Prosecutors showed that Manafort had lost his golden goose in 2014 when his main client since 2006, former Ukrainian president Viktor Yanukovych, fled into exile in Russia. By 2016, Manafort's consulting firm was losing money and Manafort was scrambling to pay his health insurance bills, one of his accountants testified.
At the same time, according to prosecutors, Manafort was submitting false information to secure $16 million in loans from a Chicago bank, having already defrauded other banks on previous loans. The jury deadlocked on the Chicago bank fraud counts, but the evidence showed Manafort tried to get the chairman of that bank a job in the Trump administration.

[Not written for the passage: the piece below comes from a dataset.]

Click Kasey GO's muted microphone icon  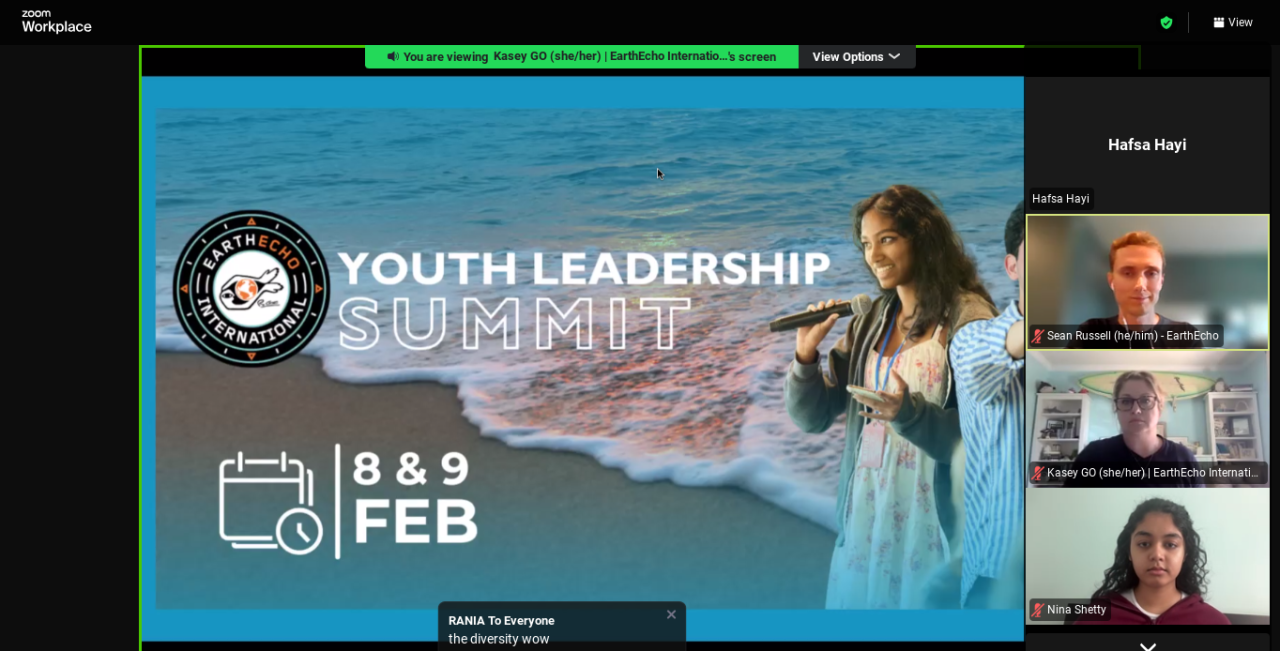tap(1038, 473)
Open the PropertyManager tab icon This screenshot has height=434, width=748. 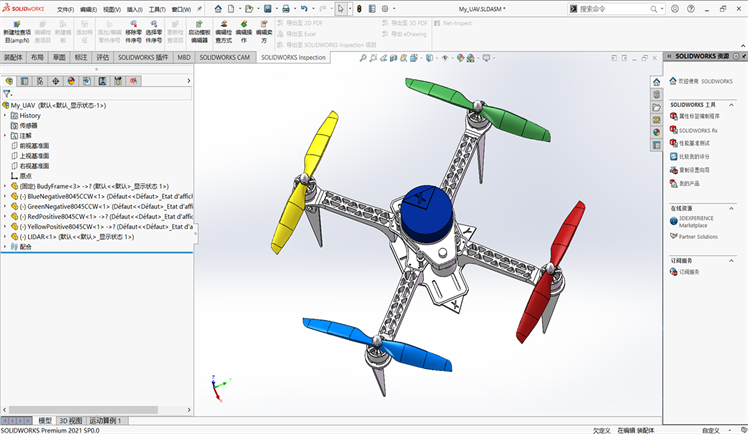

Emails that have been made public show that Manafort offered private briefings on the Trump campaign to Oleg Deripaska, a Russian oligarch who loaned him $10 million, according to prosecutors — a loan they said had not been repaid. Manafort denied during the campaign that there were any ties between the Trump team and Russia.
Manafort's longtime associate, Konstantin Kilimnik, was said by Mueller's prosecutors to have had ongoing ties to Russian intelligence.
In one April 2016 email, Manafort discussed the media attention he was drawing as a senior Trump adviser, and asked Kilimnik, "How do we use to get whole?"
The question that all this raises, of course, is what Manafort would have been willing to do, had he been solicited by Russian operatives trying to help the Trump campaign.
Manafort was the only non-Trump-family member to attend that infamous June 2016 meeting with a Russian lawyer in Trump Tower, the one set up on a promise of incriminating information about Hillary Clinton.
Although there is no evidence the Russians conveyed any useful information during that meeting, Mueller would be eager to hear of any other such meetings, or any other efforts by Russians to hand information or emails to the Trump team.
After the verdict Tuesday, Manafort's lawyer, Kevin Downing, said he would consider all his options.
But Manafort's spokesman, Jason Maloni, told NBC News Wednesday his client has no plans to cooperate. Maloni said he expects Manafort to appeal his conviction and soldier on.
Legal experts are skeptical.
"I do not think he's willing to go off and serve that sentence and hope he outlives it," Elie Honig, a former federal prosecutor, said on MSNBC. "So if we assume he's not going to go down that path, he's got two choices: One is cooperate, and two is wait and hope for a pardon."
White House spokeswoman Sarah Sanders said Wednesday that Trump had not discussed a pardon for Manafort, as far as she knew. But in recent days, Trump has said and tweeted positive sentiments about his former employee.
"I feel very badly for Paul Manafort and his wonderful family," Trump tweeted Wednesday. "'Justice' took a 12 year old tax case, among other things, applied tremendous pressure on him and, unlike Michael Cohen, he refused to 'break' — make up stories in order to get a 'deal.' Such respect for a brave man!"